El gremio fue uno de los principales opositores al convenio colectivo de trabajo que aprobó el ministerio de Salud con ATE y UPCN en el 2018. Para los profesionales, uno de los puntos más conflictivos fue la “degradación salarial” de la figura de dedicación exclusiva y la incorporación del “rendimiento óptimo”. Este concepto les permite a los médicos tener la misma carga horaria pero sin retención de título, lo que habilita el pluriempleo.

En números

9.388
agentes tiene el sistema de salud público de la provincia, según el informe sobre la situación de la pandemia en Neuquén presentado por el jefe de Gabinete.
37,25
enfermeros hay cada 10.000 habitantes y 21,73 médicos, de acuerdo al mismo informe.

La feminización del sector y la sobrecarga de tareas de cuidado

El pluriempleo en salud se registra fundamentalmente en el sector de enfermería. Foto Florencia Salto.

La enfermería sigue siendo una de las tareas remuneradas más feminizadas en el mundo. La Organización Mundial de la Salud aseguró en un informe publicado en abril que 9 de cada 10 enfermeras son mujeres.

Es que la sobrecarga que implica mantener dos o más empleos remunerados también tiene correlato en el espacio doméstico. “Las que llevan adelante el pluriempleo son mujeres, muchas jefas de hogar, que tienen que acceder a trabajos de largas horas, que además se ven agravados por la carga horaria que implica la reproducción social al interior de los hogares”, planteó Julieta Katcoff, referente de la secretaría de las mujeres del hospital Castro Rendón.

“Sobre nosotras recae ese trabajo invisible y no remunerado que es el trabajo doméstico. Si uno empieza a sumar, las horas de trabajo que las mujeres trabajadoras de salud venimos llevando adelante en este contexto es altísimo”, agregó.

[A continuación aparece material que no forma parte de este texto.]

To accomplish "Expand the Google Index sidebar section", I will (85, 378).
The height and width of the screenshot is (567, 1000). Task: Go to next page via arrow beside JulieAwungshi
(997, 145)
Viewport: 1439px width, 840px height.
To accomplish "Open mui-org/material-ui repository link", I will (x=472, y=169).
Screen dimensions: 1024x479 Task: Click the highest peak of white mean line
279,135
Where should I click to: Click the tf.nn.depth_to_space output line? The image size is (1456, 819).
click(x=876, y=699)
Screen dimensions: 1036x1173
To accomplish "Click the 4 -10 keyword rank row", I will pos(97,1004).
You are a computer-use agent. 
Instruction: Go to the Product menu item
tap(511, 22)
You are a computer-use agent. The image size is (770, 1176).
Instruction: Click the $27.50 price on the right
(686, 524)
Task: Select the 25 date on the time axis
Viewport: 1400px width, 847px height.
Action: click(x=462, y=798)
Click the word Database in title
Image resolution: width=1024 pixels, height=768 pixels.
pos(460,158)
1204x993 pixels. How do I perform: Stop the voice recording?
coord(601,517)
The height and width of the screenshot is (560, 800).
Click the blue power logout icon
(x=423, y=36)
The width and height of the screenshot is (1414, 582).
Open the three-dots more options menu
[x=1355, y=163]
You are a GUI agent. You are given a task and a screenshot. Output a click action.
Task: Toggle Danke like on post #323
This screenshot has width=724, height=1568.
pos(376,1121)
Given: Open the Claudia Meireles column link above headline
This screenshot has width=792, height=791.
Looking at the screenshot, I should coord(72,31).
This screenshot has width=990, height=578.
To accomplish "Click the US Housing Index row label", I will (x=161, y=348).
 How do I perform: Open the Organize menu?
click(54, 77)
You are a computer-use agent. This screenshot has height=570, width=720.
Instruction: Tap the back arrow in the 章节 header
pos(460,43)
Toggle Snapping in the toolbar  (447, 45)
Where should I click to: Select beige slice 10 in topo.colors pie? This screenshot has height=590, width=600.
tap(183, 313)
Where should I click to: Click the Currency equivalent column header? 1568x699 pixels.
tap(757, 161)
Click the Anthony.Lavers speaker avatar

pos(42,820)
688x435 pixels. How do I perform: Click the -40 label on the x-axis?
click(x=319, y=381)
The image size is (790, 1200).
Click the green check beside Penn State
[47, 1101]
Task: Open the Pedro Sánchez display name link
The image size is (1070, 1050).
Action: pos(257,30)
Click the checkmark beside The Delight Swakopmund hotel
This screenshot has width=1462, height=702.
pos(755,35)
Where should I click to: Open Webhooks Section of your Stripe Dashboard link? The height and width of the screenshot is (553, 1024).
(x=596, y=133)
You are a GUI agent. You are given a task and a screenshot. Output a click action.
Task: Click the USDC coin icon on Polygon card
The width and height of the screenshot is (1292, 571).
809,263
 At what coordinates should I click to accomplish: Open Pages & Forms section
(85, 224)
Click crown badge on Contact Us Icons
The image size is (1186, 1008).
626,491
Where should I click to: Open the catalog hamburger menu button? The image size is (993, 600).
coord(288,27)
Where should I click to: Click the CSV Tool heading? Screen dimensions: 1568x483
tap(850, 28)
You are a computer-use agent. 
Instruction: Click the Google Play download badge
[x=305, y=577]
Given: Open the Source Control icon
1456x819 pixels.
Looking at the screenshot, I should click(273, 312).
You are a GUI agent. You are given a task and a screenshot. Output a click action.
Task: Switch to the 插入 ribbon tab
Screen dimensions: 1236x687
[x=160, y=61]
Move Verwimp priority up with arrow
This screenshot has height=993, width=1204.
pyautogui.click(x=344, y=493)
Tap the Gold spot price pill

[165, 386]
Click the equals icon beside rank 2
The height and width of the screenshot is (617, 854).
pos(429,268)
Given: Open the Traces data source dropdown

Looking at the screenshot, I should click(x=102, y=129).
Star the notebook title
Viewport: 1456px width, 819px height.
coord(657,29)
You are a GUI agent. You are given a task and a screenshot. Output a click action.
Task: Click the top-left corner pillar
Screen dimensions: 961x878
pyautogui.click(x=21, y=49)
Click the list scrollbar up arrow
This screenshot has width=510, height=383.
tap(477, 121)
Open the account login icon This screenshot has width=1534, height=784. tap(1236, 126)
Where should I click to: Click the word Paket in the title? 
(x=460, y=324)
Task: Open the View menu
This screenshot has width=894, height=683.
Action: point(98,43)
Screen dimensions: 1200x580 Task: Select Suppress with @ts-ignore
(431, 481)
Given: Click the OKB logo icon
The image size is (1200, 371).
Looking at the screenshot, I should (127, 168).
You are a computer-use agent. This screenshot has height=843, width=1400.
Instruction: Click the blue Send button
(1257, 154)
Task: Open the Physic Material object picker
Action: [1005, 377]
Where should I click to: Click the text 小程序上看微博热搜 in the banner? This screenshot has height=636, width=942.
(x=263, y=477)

El Sindicato de Enfermería de Neuquén estimó en un 70% la proporción de mujeres enfermeras en la provincia y coincidió en que, por las características del sector, “nunca dejan de trabajar”.

“Vemos que son la mayoría responsables del hogar o madres solteras”, sostuvo Darío Mas, secretario general. “La colega vuelve de trabajar en dos lugares y sigue haciéndolo en la casa porque no tiene dinero para pagarle a alguien entonces debe llegar a cocinar, limpiar o lavar. Es un rol que en los varones no ha cambiado, aún en la época que estamos viviendo”, manifestó.

En números

4
de cada 10 mujeres ocupadas en Argentina se insertan en trabajos relacionados con tareas de hogar y de cuidados (servicio doméstico, enseñanza y salud).